Load the required libraries:

In [ ]:
import openeo
import logging
import geojson

Connecting

Connecting and authentication is explained here:

https://docs.terrascope.be/#/Developers/WebServices/OpenEO/OpenEO?id=logging-in

In [ ]:
session = openeo.connect("openeo-dev.vito.be").authenticate_oidc("egi")
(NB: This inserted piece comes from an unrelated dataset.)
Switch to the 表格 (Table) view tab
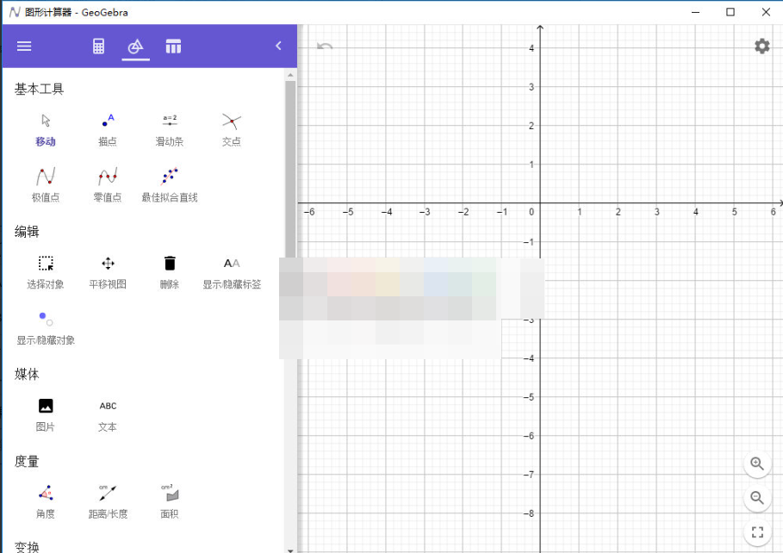Screen dimensions: 783x553 tap(173, 46)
Description on how to use the cropcalendar service

"summary": "CropCalendar code used to automatically predict harvest dates", "description": "CropCalendar harvest date prediction for all given input geometries. Only one harvest date (the first observed) is predicted within the given time_range. Therefore, for harvest date prediction over a longer period just subidivde the time_range into smaller parts. The required input is a loaded geojson file (featurecollection) or the path (on Public Terrascope drive) to the geojson file. The returned output is the original geojson file with an additional property, which contains the predicted harvest dates. In case no harvest date could be predicted for a specific geometry, a nodata value will be assigned to that field. Restriction: The input geometries should be 10m inwards buffered fromm its boundaries, otherwise the harvest date prediction reliability might drop",

Required parameters:

  1. "time_range": "A time range for which to compute the harvest date. The time range should span more than 2 months and preferably centered around the expected harvest date", e.g. "2019-05-06", "2021-04-30"
  2. "gjson_path" (optional):"Path to a geojson file" e.g. "/data/users/Public/herdem/geoms.gjson"
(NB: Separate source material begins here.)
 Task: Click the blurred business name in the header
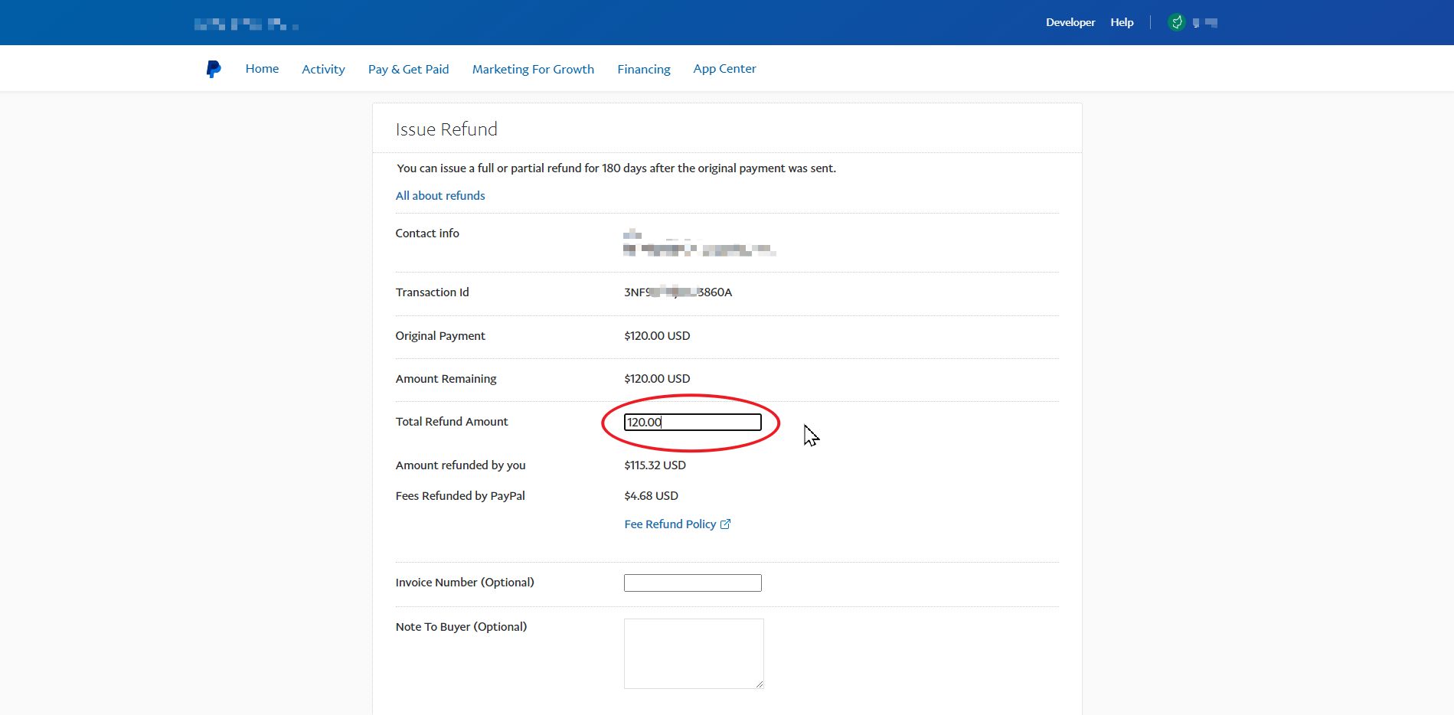[246, 24]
  3. "gjson" (optional), "GeoJson object" (loaded geometry collection of your fields)

You have to use either parameter 2 or 3

Define input parameters

In [ ]:
time_range = "2019-05-06", "2019-10-30"
gjson_path = "geoms.gjson"
with open("geoms.gjson") as f:
   gjson = geojson.load(f)

Option 1 for running (Terrascope public drive mandatory)

Create datacube in case the gjson path will be used for running the process

In [ ]:
calendar = session.datacube_from_process("CropCalendar", namespace="vito", time_range=time_range ,gjson = gjson)

Option 2 for running (no Terrascope public drive needed)

Create datacube in case the loaded geojson object will be used for running the process (in case you don't have a Terrascope Public drive)

In [ ]:
#calendar = session.datacube_from_process("CropCalendar", namespace="vito", time_range=time_range ,gjson = gjson)
In [ ]:
calendar.graph

Download result

In [ ]:
job = calendar.execute_batch("harvest_prediction", out_format="json") #harvest_prediction will be stored at the same location as your notebook is stored.